Response sends content-type when no body is sent

[leth]

Long story short

With a recent release the "default" content type became "application/octet-stream".
This appears to be added to responses which do not include a body, so content-type is not relevant.

Expected behaviour

No content-type header present

Actual behaviour

content-type: "application/octet-stream"

Steps to reproduce

Your environment

[asvetlov]

What behavior it breaks?

[leth]

We have a unit test that checked there was no content type being sent on our API's 404 response, which has no body.

I don't know if it actually breaks anything, it's just not quite in line with the RFCs.
application/octet-stream is only the default content-type IF there is a message body on the request.

[asvetlov]

Sorry, I couldn't find exact RFC rule for this.
Would you mind pointing to the reference?

[leth]

The default references RFC 2616. I've down broken the paragraph I think it's referencing below:

Any HTTP/1.1 message containing an entity-body SHOULD include Content-Type header field defining the media type of that body.

If there is an entity-body sending a Content-Type header is advised, but optional.

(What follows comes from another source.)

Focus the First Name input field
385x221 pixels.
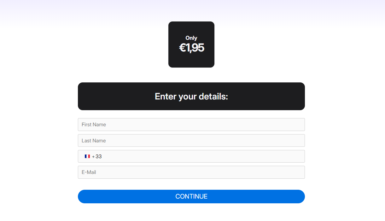point(191,124)
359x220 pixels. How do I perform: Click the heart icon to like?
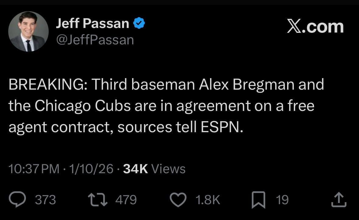(178, 199)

If and only if the media type is not given by a Content-Type field, the recipient MAY attempt to guess the media type via inspection of its content and/or the name extension(s) of the URI used to identify the resource.

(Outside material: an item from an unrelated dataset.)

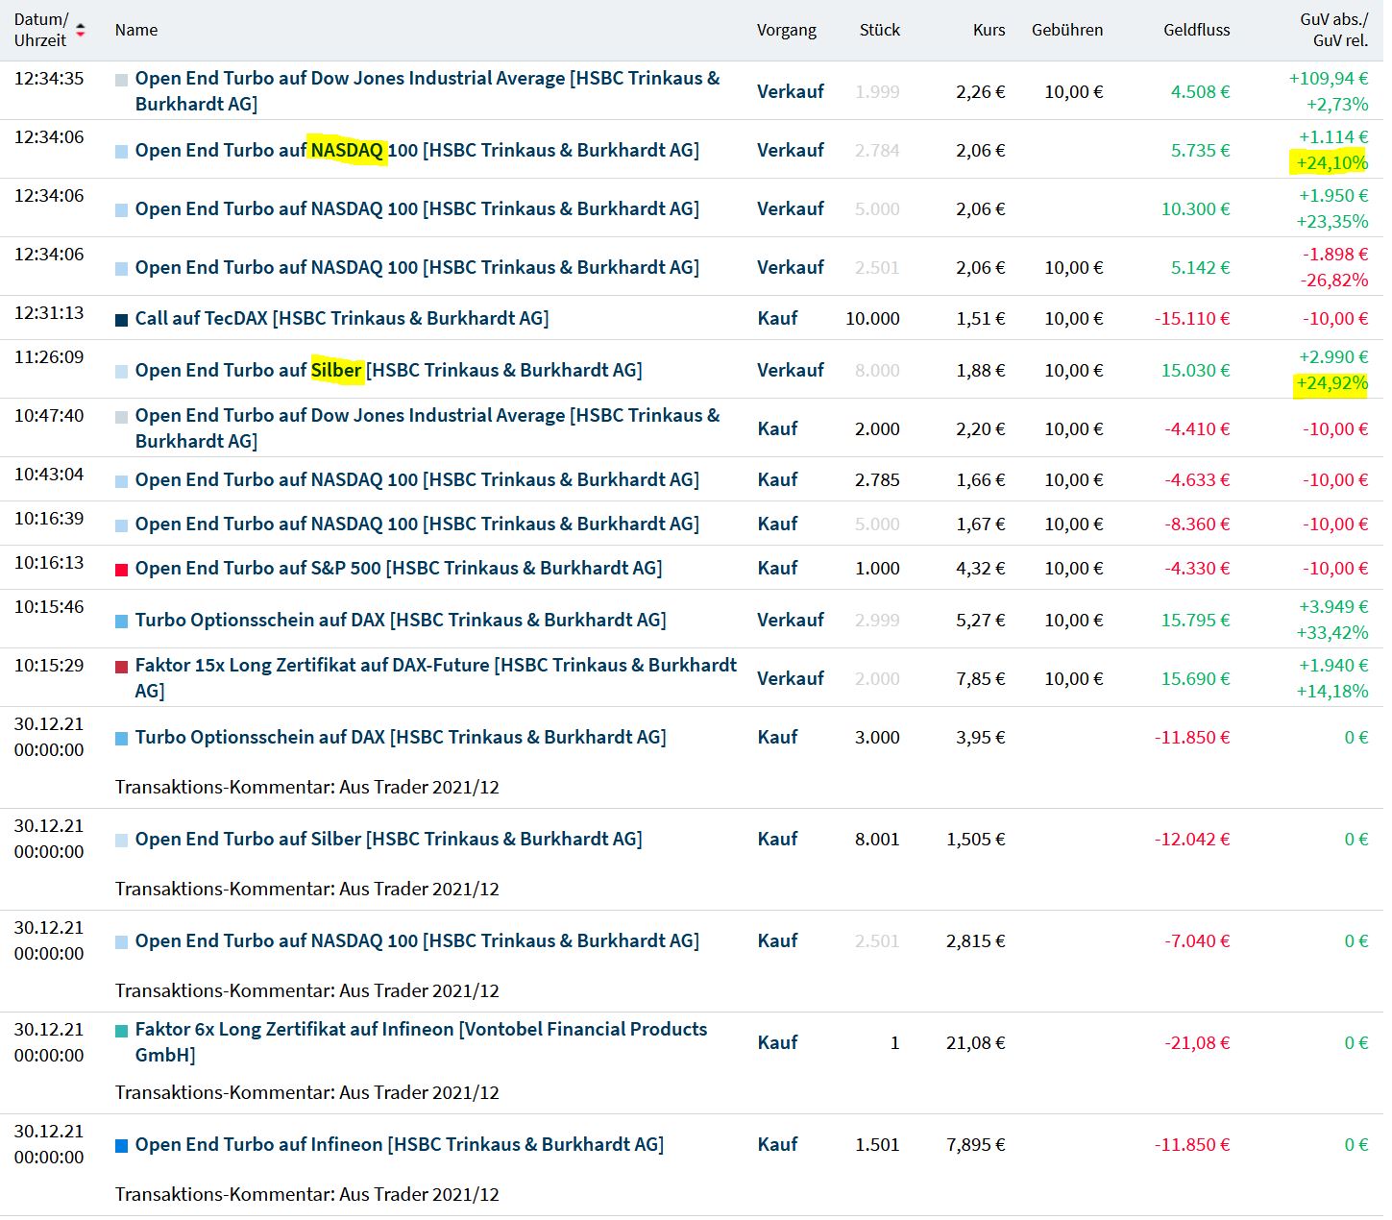Click the light blue square beside the 11:26:09 Silber entry
This screenshot has width=1392, height=1220.
point(121,372)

If missing, clients are permitted to guess.

If the media type remains unknown, the recipient SHOULD treat it as type "application/octet-stream".

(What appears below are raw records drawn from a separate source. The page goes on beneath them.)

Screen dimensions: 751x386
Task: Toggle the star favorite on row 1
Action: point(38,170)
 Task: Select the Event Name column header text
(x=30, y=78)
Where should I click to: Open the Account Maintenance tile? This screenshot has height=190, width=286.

If clients can't guess, fall back to "application/octet-stream"

I don't think this suggests that an HTTP server should by default send a header with a default value.
Perhaps what's happened here, is that client and server code have become shared, and some odd behavior has crept in!

[asvetlov]

Well, the rule for not sending Content-Type is very complicated actually.

• Present if Content-Length is present and not 0.
• Present if chunked encoding is used (Transfer-Encoding: chunked).
• Present if implicit BODY are sent and user has improperly configured headers. It's still possible when StreamResponse is used.
• Present if no BODY is sent but request's type was HEAD.
• Absent if no BODY is sent and request's type is not HEAD.

The problem is: on headers sending stage it's impossible to figure out will user send data later or not?

The change was introduced by #1124 (fix for #944) and 3d53ba8

I don't think that server's behavior is incorrect now. It shouldn't break any existing client I believe.

[leth]

Hmm. Okay so is there a easy way to tell aiohttp to not send a content-type?

The reason we do this is our 404 response has no body but used to send a content-type heaser; Firefox would try to parse the empty body and would complain that the json was malformed.

[asvetlov]

del response.headers['Content-Type'] should help.

[asvetlov]

BTW default Content-Type is application/octet-stream.
If Firefox complains about malformed json maybe your code sets the type to application/json somewhere?

[leth]

It used to, when I originally fixed that I added the test to assert there was no header, which led to this issue when we upgraded!

Anyway, if it's simple to work around, and won't break anything then I'm happy to close this.
Thanks!

On 23 September 2016 14:21:56 BST, Andrew Svetlov notifications@github.com wrote:

BTW default Content-Type is application/octet-stream.
If Firefox complains about malformed json maybe your code sets the type
to application/json somewhere?

You are receiving this because you authored the thread.
Reply to this email directly or view it on GitHub:
#1191 (comment)

Sent from my phone. Please excuse my brevity.

[asvetlov]

Sure!

[lock]

This thread has been automatically locked since there has not been
any recent activity after it was closed. Please open a new issue for
related bugs.

If you feel like there's important points made in this discussion,
please include those exceprts into that new issue.